Hoe is dat vaderland eigenlijk ontstaan? Hoe ontstaat ieder vaderland? Helmers ziet als eerste oorzaak de gehechtheid aan de onmiddellijke omgeving:
Hoe waard' wordt nu voor elk het oord dat hij bewoont,
Den vaderlijken grond met eigen hand verschoond!
Hoe zoet is hem de rust na 't heete middaggloeijen,
In schaduw van 't geboomt' dat hij zelf op deed groeijen!
ô! Wat herdenking biedt hem nu elk voorwerp aan!

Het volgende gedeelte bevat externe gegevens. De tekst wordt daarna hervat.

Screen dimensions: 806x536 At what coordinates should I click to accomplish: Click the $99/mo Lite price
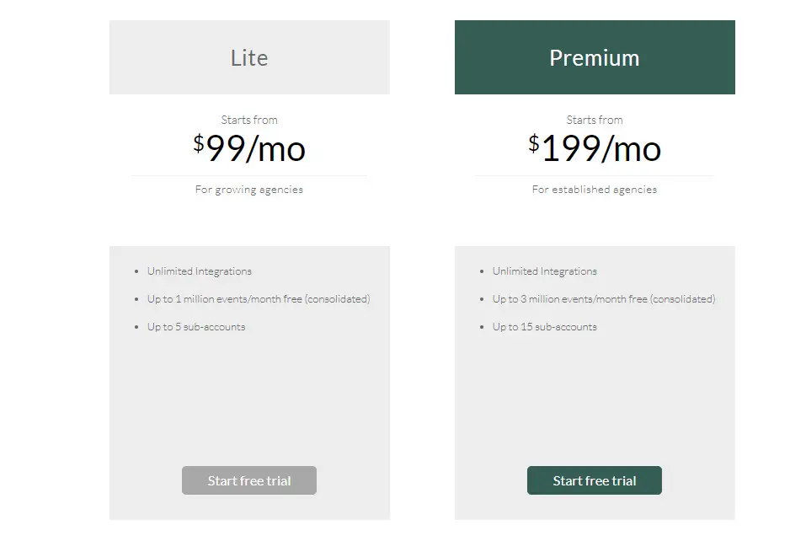click(249, 148)
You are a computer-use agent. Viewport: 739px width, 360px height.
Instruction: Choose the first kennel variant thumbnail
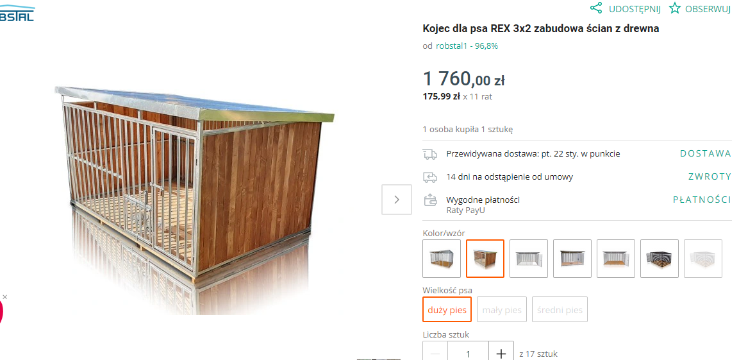pyautogui.click(x=442, y=259)
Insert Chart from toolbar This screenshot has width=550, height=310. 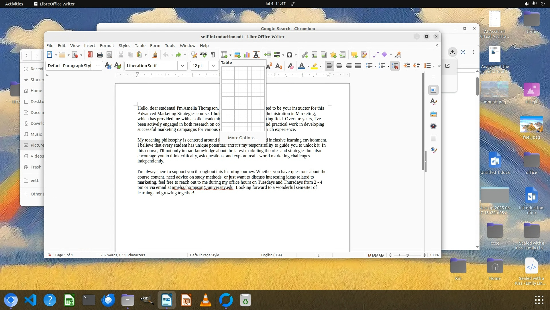click(x=246, y=55)
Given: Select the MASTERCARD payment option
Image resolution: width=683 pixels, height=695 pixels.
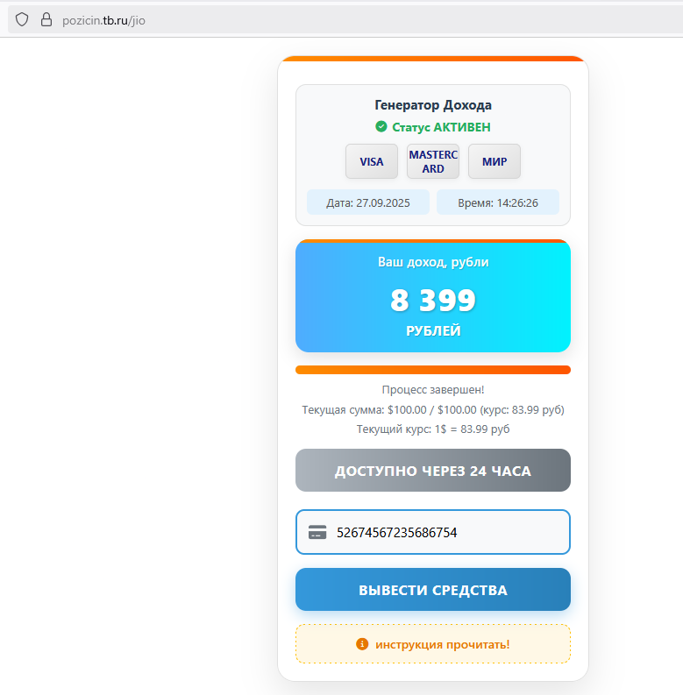Looking at the screenshot, I should (x=433, y=161).
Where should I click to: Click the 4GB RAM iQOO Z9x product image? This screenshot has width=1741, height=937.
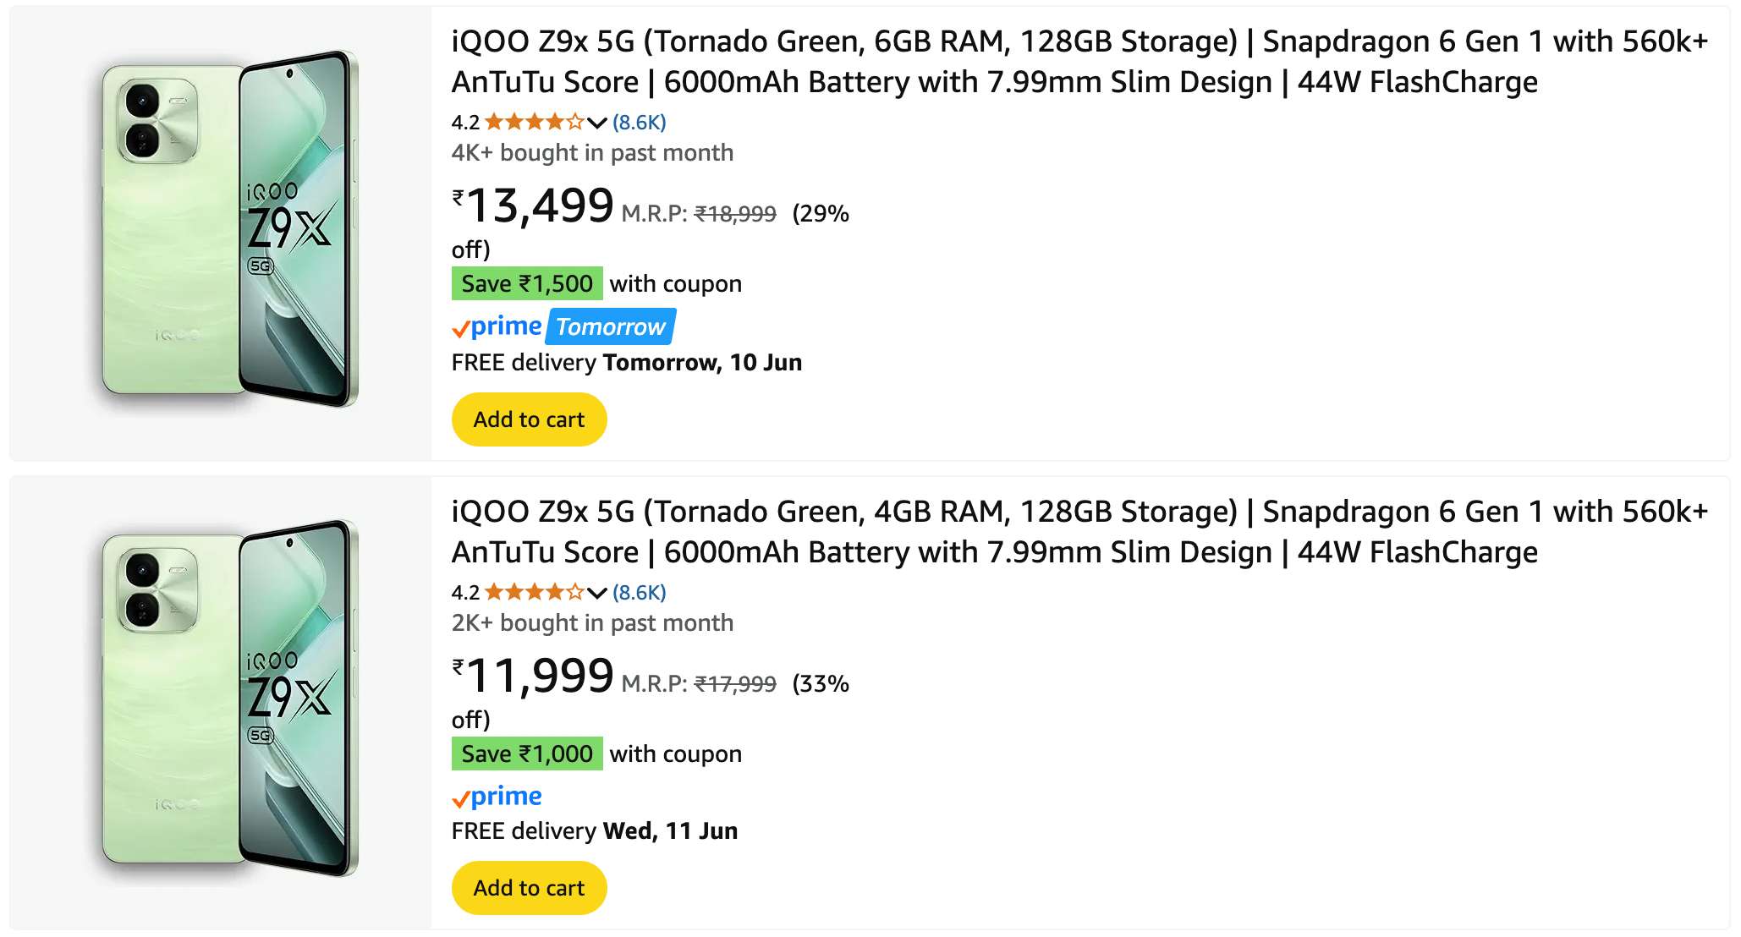230,699
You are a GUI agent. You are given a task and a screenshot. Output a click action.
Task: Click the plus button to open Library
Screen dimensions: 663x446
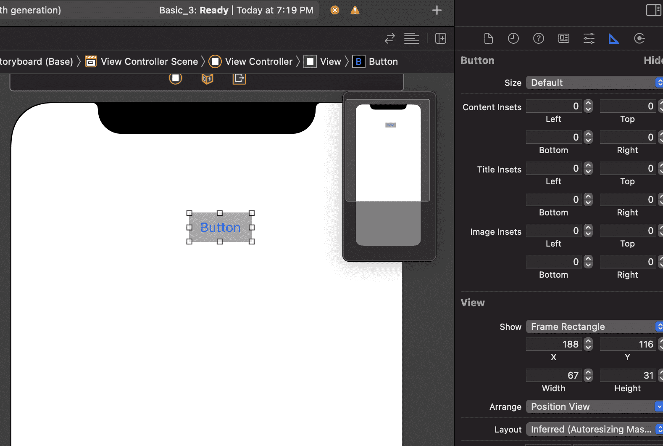click(x=437, y=10)
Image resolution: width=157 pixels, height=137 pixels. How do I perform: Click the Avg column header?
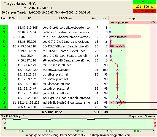(x=94, y=18)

Dit veld zag in zijn jeugd hem 't eerst ter jagtstrijd gaan;
Hier ziet hij 't renperk daar hij 't eerst ter zege snelde,
't Was bij dees rots dat hij het schuchtre rendier velde;
Hoe waard' is hem die hut, schoon zwak en rank gebouwd!
Heeft hij hier niet het eerst zijn lieve gade aanschouwd?
Met wat verrukking ziet zijn oog den landstroom vlieten?
Hier mogt hij 't eerste zoet der teerste min genieten.
Dees stulp is heilig, is hem boven alles waard:
Hier heeft zijn teedre ga haar' eerste zoon gebaard.
Is dit de grond niet, die der vaadren asch blijft dekken?
Zal gindsche heuvel niet aan hem ter grafplaats strekken?
Maar dan moet dit alles verdedigd worden tegen belagers van buitenaf; aan het hoofd van een stam komt een ‘strijder’, en deze weet ‘'t volk, dat eerst lammerzacht een' stillen vrêe genoot’, op te zwepen tot ‘tijgerwoede’; gelukkig komt daar de Rede toegetreden, vol goddelijke waarde, en zij brengt voor de mensheid een schoon geschenk mede: het wereldburgerschap. Nu volgt er een schildering van de toekomstige wereldburger, en een deugdzamer wezen, naar achttiende-eeuws begrip, kan niet bestaan:
Ik zie hem, kalm van ziel, wat schokken de aard' misvormen,
Wat woeste driften ook in 's menschen boezem stormen,
Altijd zich zelf gelijk, met onverwrikten geest
Niet voor des dwinglands dolk, noch 't staal van 't grauw bevreesd;
Zijn oog ziet door de schors van 't woest vooroordeel henen.
Waard' is hem 't land, daar eerst hem 't zonlicht heeft beschenen;
Maar dat gewest beperkt geenszins zijn menschenmin:
Heel 't aardsch geslacht is slechts voor hem één huisgezin:
't Zijn burgers van één stad, en 't zou zijn' geest verlagen,
Zijn zorg slechts aan één deel uitsluitend op te dragen:
Zijn hart omvangt het all': 't Zijn kindren van één God.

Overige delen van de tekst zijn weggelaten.